[WHAT THE TASK REQUIRES]
Print the data exactly as it is given, please.

[INFORMATION GIVEN]
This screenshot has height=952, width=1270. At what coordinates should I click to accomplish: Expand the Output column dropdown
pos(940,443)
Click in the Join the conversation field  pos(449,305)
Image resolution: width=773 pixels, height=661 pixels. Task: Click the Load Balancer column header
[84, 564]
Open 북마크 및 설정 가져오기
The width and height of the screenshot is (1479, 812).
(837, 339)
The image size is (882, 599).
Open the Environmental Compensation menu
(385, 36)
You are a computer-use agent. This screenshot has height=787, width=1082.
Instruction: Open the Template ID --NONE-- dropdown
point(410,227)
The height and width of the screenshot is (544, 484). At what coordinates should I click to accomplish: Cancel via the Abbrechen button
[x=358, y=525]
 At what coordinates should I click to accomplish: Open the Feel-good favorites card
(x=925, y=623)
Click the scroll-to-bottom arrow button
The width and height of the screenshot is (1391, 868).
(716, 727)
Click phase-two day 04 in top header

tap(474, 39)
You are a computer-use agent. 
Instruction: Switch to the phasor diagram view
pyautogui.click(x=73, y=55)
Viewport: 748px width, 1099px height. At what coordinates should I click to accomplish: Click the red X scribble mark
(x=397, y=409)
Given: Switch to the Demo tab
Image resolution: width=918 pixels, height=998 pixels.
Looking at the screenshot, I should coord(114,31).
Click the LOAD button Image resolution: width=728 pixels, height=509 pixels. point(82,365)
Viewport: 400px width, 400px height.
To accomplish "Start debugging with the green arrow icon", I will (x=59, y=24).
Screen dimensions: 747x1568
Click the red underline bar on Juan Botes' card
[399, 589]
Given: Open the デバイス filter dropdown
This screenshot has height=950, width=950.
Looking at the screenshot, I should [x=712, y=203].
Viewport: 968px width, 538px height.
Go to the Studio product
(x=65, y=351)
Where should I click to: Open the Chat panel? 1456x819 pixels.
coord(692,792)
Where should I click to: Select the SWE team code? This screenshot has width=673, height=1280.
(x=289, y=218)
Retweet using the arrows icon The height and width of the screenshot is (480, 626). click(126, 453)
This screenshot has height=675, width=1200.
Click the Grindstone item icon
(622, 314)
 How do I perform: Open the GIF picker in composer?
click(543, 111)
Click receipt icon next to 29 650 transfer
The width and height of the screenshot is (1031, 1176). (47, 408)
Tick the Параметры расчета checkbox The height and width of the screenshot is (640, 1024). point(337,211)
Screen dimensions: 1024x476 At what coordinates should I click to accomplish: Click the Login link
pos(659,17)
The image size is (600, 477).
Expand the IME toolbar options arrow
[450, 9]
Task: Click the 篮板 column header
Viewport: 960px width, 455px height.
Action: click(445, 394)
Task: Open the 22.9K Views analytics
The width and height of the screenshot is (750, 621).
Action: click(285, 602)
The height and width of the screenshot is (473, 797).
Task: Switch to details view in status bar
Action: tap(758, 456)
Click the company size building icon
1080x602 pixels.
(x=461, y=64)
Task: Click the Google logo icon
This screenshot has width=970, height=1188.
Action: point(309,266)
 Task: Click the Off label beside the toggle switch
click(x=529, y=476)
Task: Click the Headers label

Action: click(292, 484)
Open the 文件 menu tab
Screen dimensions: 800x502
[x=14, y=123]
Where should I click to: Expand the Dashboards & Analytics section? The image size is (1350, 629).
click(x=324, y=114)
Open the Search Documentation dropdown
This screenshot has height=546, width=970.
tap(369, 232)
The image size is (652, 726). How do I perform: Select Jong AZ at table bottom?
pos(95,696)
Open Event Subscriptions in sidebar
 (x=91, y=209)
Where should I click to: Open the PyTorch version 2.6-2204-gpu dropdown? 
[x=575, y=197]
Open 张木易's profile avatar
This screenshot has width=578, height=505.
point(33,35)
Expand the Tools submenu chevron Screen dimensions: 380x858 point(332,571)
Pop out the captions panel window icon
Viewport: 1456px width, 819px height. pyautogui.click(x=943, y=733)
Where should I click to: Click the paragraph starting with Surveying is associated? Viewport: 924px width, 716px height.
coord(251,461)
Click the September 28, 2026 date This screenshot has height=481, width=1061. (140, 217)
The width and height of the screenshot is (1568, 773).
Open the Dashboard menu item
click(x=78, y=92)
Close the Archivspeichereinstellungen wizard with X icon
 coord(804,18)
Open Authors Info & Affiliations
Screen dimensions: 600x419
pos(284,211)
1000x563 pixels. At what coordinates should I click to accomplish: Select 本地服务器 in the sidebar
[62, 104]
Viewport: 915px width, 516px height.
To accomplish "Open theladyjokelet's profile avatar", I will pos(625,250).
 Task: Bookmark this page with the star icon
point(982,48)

[RESULT OF THIS EXERCISE]
This screenshot has height=952, width=1270. At what coordinates should I click to accomplish: Expand the Output column dropdown
pos(940,443)
Click in the Join the conversation field  pos(449,305)
Image resolution: width=773 pixels, height=661 pixels. Task: Click the Load Balancer column header
[84, 564]
Open 북마크 및 설정 가져오기
The width and height of the screenshot is (1479, 812).
(837, 339)
The image size is (882, 599).
Open the Environmental Compensation menu
(385, 36)
You are a computer-use agent. This screenshot has height=787, width=1082.
Instruction: Open the Template ID --NONE-- dropdown
point(410,227)
The height and width of the screenshot is (544, 484). At what coordinates should I click to accomplish: Cancel via the Abbrechen button
[x=358, y=525]
 At what coordinates should I click to accomplish: Open the Feel-good favorites card
(x=925, y=623)
Click the scroll-to-bottom arrow button
The width and height of the screenshot is (1391, 868).
(716, 727)
Click phase-two day 04 in top header

tap(474, 39)
You are a computer-use agent. 
Instruction: Switch to the phasor diagram view
pyautogui.click(x=73, y=55)
Viewport: 748px width, 1099px height. At what coordinates should I click to accomplish: Click the red X scribble mark
(x=397, y=409)
Given: Switch to the Demo tab
Image resolution: width=918 pixels, height=998 pixels.
Looking at the screenshot, I should coord(114,31).
Click the LOAD button Image resolution: width=728 pixels, height=509 pixels. point(82,365)
Viewport: 400px width, 400px height.
To accomplish "Start debugging with the green arrow icon", I will (x=59, y=24).
Screen dimensions: 747x1568
Click the red underline bar on Juan Botes' card
[399, 589]
Given: Open the デバイス filter dropdown
This screenshot has height=950, width=950.
Looking at the screenshot, I should [x=712, y=203].
Viewport: 968px width, 538px height.
Go to the Studio product
(x=65, y=351)
Where should I click to: Open the Chat panel? 1456x819 pixels.
coord(692,792)
Where should I click to: Select the SWE team code? This screenshot has width=673, height=1280.
(x=289, y=218)
Retweet using the arrows icon The height and width of the screenshot is (480, 626). click(126, 453)
This screenshot has height=675, width=1200.
Click the Grindstone item icon
(622, 314)
 How do I perform: Open the GIF picker in composer?
click(543, 111)
Click receipt icon next to 29 650 transfer
The width and height of the screenshot is (1031, 1176). (47, 408)
Tick the Параметры расчета checkbox The height and width of the screenshot is (640, 1024). point(337,211)
Screen dimensions: 1024x476 At what coordinates should I click to accomplish: Click the Login link
pos(659,17)
The image size is (600, 477).
Expand the IME toolbar options arrow
[450, 9]
Task: Click the 篮板 column header
Viewport: 960px width, 455px height.
Action: click(445, 394)
Task: Open the 22.9K Views analytics
The width and height of the screenshot is (750, 621).
Action: click(285, 602)
The height and width of the screenshot is (473, 797).
Task: Switch to details view in status bar
Action: tap(758, 456)
Click the company size building icon
1080x602 pixels.
(x=461, y=64)
Task: Click the Google logo icon
This screenshot has width=970, height=1188.
Action: point(309,266)
 Task: Click the Off label beside the toggle switch
click(x=529, y=476)
Task: Click the Headers label

Action: click(292, 484)
Open the 文件 menu tab
Screen dimensions: 800x502
[x=14, y=123]
Where should I click to: Expand the Dashboards & Analytics section? The image size is (1350, 629).
click(x=324, y=114)
Open the Search Documentation dropdown
This screenshot has height=546, width=970.
tap(369, 232)
The image size is (652, 726). How do I perform: Select Jong AZ at table bottom?
pos(95,696)
Open Event Subscriptions in sidebar
 (x=91, y=209)
Where should I click to: Open the PyTorch version 2.6-2204-gpu dropdown? 
[x=575, y=197]
Open 张木易's profile avatar
This screenshot has width=578, height=505.
point(33,35)
Expand the Tools submenu chevron Screen dimensions: 380x858 point(332,571)
Pop out the captions panel window icon
Viewport: 1456px width, 819px height. pyautogui.click(x=943, y=733)
Where should I click to: Click the paragraph starting with Surveying is associated? Viewport: 924px width, 716px height.
coord(251,461)
Click the September 28, 2026 date This screenshot has height=481, width=1061. (140, 217)
The width and height of the screenshot is (1568, 773).
Open the Dashboard menu item
click(x=78, y=92)
Close the Archivspeichereinstellungen wizard with X icon
 coord(804,18)
Open Authors Info & Affiliations
Screen dimensions: 600x419
pos(284,211)
1000x563 pixels. At what coordinates should I click to accomplish: Select 本地服务器 in the sidebar
[62, 104]
Viewport: 915px width, 516px height.
To accomplish "Open theladyjokelet's profile avatar", I will pos(625,250).
 Task: Bookmark this page with the star icon
point(982,48)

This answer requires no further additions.